Le maintien d’Éric Dupond-Moretti au ministère de la Justice devrait susciter une levée de boucliers des magistrats. N’est-ce pas une erreur politique ?
Ce que les Français peuvent constater, c’est qu’Éric Dupond-Moretti a obtenu la plus forte hausse du budget de la justice depuis vingt ans et des résultats concrets en matière d’effectifs et de délais de traitement des affaires, qu’il s’est pleinement mobilisé sur la justice de proximité. C’est ce que les Français attendent. Des états généraux de la justice ont été lancés pour aller plus loin et engager un chantier en profondeur. Il était important qu’il puisse recevoir les conclusions de ces travaux et engager rapidement leur mise en œuvre.
Depuis l’annonce surprise de sa nomination à l’Éducation nationale, Pap Ndiaye est la cible d’attaques de l’extrême droite. Est-ce une rupture avec l’héritage de Jean-Michel Blanquer ?

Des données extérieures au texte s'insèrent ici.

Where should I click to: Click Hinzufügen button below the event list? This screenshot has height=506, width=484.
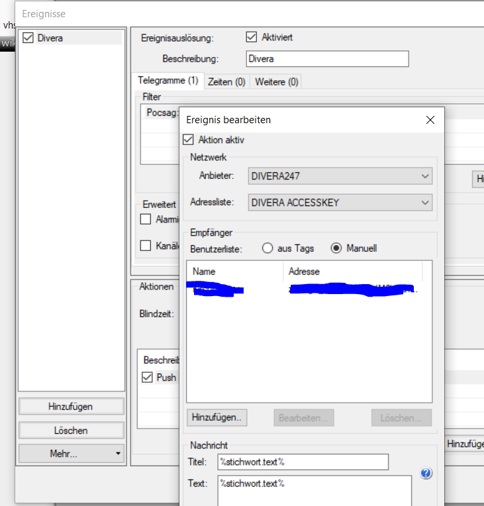[x=72, y=407]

Évitons de caricaturer les positions. Tous les deux poursuivent le même but : assurer l’égalité des chances et l’excellence pour nos jeunes, ce qu’incarne parfaitement le nouveau ministre. Ce sont des personnalités différentes, mais je peux vous assurer que Pap Ndiaye aura à cœur de capitaliser sur ce qui a été fait sous le précédent quinquennat, comme le dédoublement des classes de CP. Nous devons aller plus loin. Notre détermination est totale pour garantir à chaque jeune de France les mêmes chances quelle que soit leur adresse, leur origine sociale.
À en croire Jean-Luc Mélenchon, votre gouvernement « ne fait que passer » puisque, selon lui, les Insoumis vont remporter les législatives des 12 et 19 juin…

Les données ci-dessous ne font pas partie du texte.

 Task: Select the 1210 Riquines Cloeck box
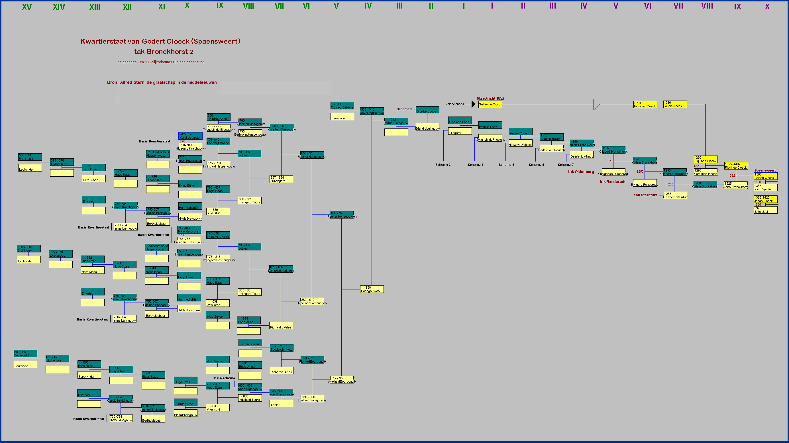pyautogui.click(x=645, y=105)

Les outrances de Jean-Luc Mélenchon, personnellement, m’intéressent assez peu. M. Mélenchon, comme nous tous, devrait respecter nos institutions. L’élection présidentielle se joue à deux tours, et je rappelle qu’il n’était pas au second tour. Le gouvernement est déjà dans l’action. Il porte un projet au service des Français, comme tous nos candidats aux législatives.
Une Première ministre « chargée de la transition écologique », ainsi que vous a présentée Alexis Kohler, secrétaire général de l’Elysée, en annonçant votre gouvernement vendredi, comment ça marche ?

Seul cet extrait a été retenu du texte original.